Miracle ordinaire :
Qu'il arrive beaucoup de miracles ordinaires.
Miracle banal :
Dans le silence de la nuit, l'aboiement de chiens invisibles.
Miracle parmi tant d'autres :
Nuage petit, léger,
et pourtant il éclipse la lune, grande et lourde.
Quelques miracles en un :
Que dans l'eau on voit l'aulne.
Qu'on le voit à l'envers, de gauche à droite.
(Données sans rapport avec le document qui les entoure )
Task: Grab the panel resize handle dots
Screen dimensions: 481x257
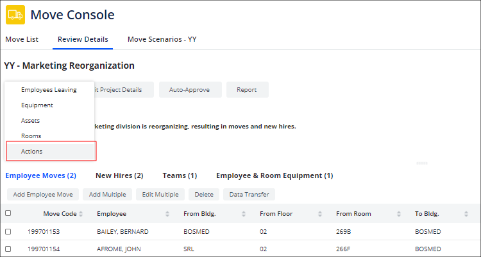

Qu'il y pousse la couronne en bas.
Qu'il ne touche pas le fond, pourtant guère profond.
Miracle quotidien :
Vents faibles ou modérés, violents pendant l’orage.
Miracle premier venu :
Les vaches sont des vaches.
Un autre, pas plus mal :
Ce verger, pas un autre,
de ce pépin, pas d'un autre.
Miracle sans queue-de-pie, haut-de-forme, ni baguette :
L'envol soudain des blanches colombes.
Miracle, comment voulez-vous l'appeler autrement :
Le soleil s'est levé à trois heures quatorze,
et il se couchera à vingt heures zéro une.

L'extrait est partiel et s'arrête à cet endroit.